[EXERCISE PROMPT]
Pick out each line of the records that includes the string "arrow", and copy it.

[PROVIDED MATERIAL]
════════
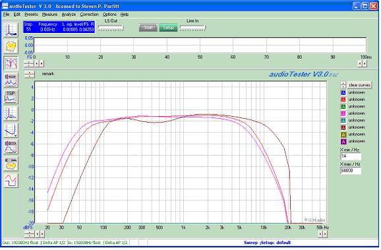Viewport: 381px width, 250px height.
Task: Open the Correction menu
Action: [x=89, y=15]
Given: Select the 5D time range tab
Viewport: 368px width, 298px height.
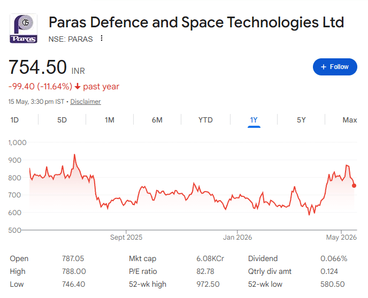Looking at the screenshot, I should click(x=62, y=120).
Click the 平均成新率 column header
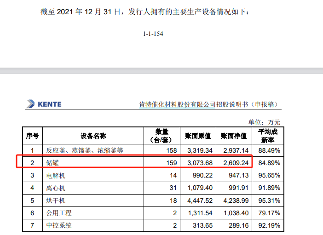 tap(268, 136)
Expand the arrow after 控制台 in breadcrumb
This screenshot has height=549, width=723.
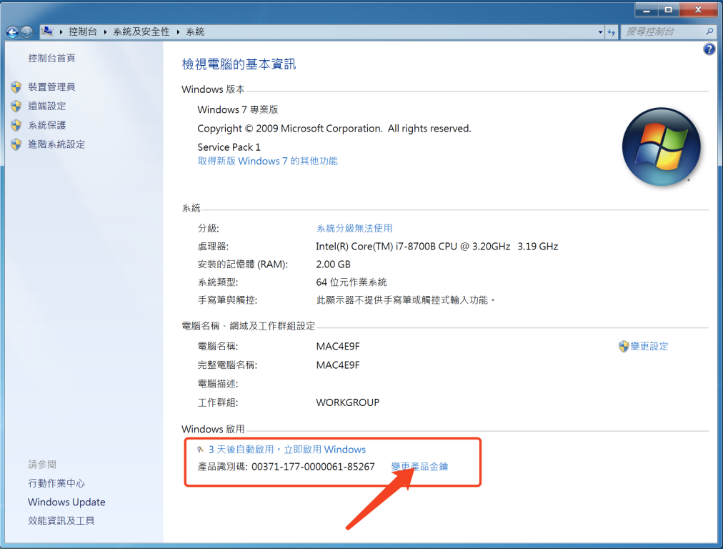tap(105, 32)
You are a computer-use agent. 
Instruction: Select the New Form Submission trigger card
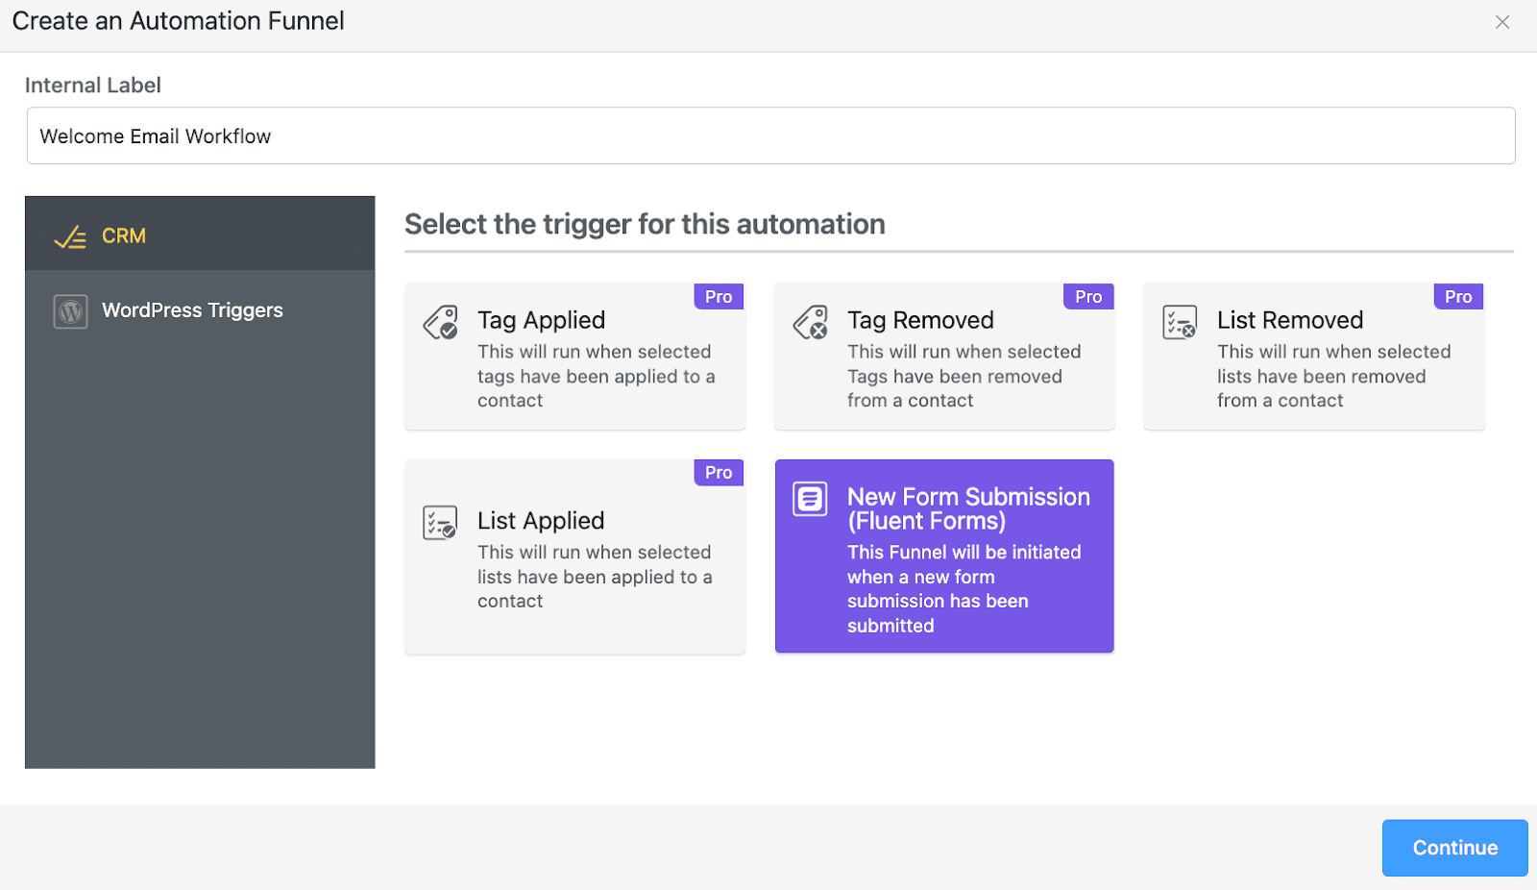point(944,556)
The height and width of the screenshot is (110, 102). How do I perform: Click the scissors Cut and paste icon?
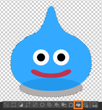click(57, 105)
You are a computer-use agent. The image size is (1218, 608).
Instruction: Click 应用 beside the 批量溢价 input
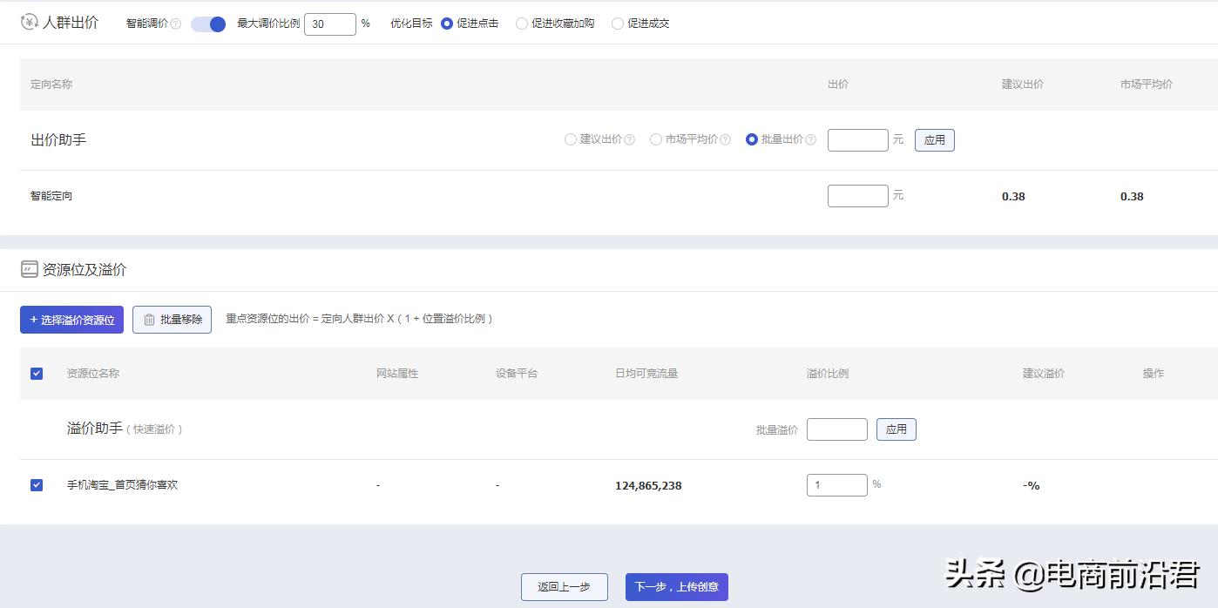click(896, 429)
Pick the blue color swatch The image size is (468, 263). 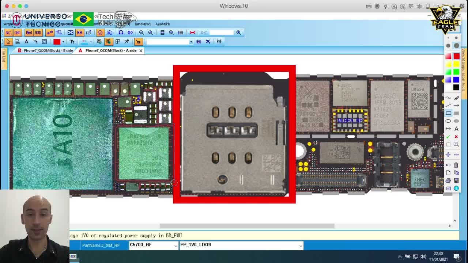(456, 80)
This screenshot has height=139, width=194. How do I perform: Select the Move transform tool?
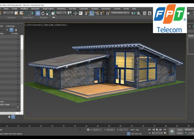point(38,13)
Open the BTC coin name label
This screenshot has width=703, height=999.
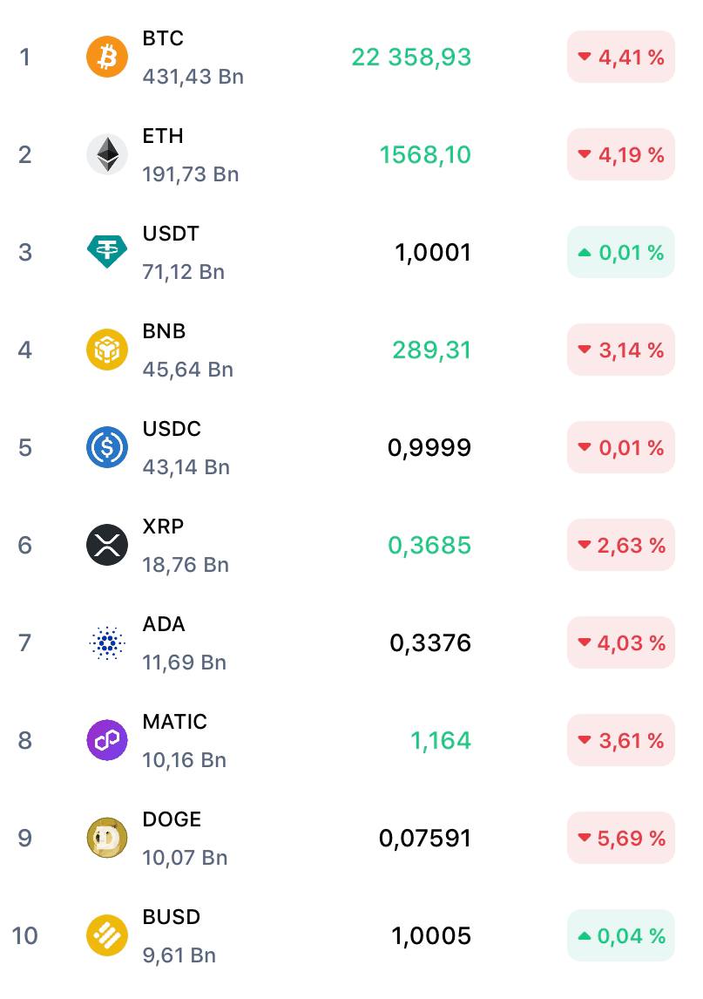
════════
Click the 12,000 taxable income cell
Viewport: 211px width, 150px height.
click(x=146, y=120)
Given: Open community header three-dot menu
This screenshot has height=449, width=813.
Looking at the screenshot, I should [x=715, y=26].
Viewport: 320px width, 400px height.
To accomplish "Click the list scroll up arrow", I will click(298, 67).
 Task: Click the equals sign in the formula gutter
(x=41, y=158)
════════
[THE ANSWER]
Expand the arrow after 控制台 in breadcrumb
To accomplish "Click the list scroll up arrow", I will click(298, 67).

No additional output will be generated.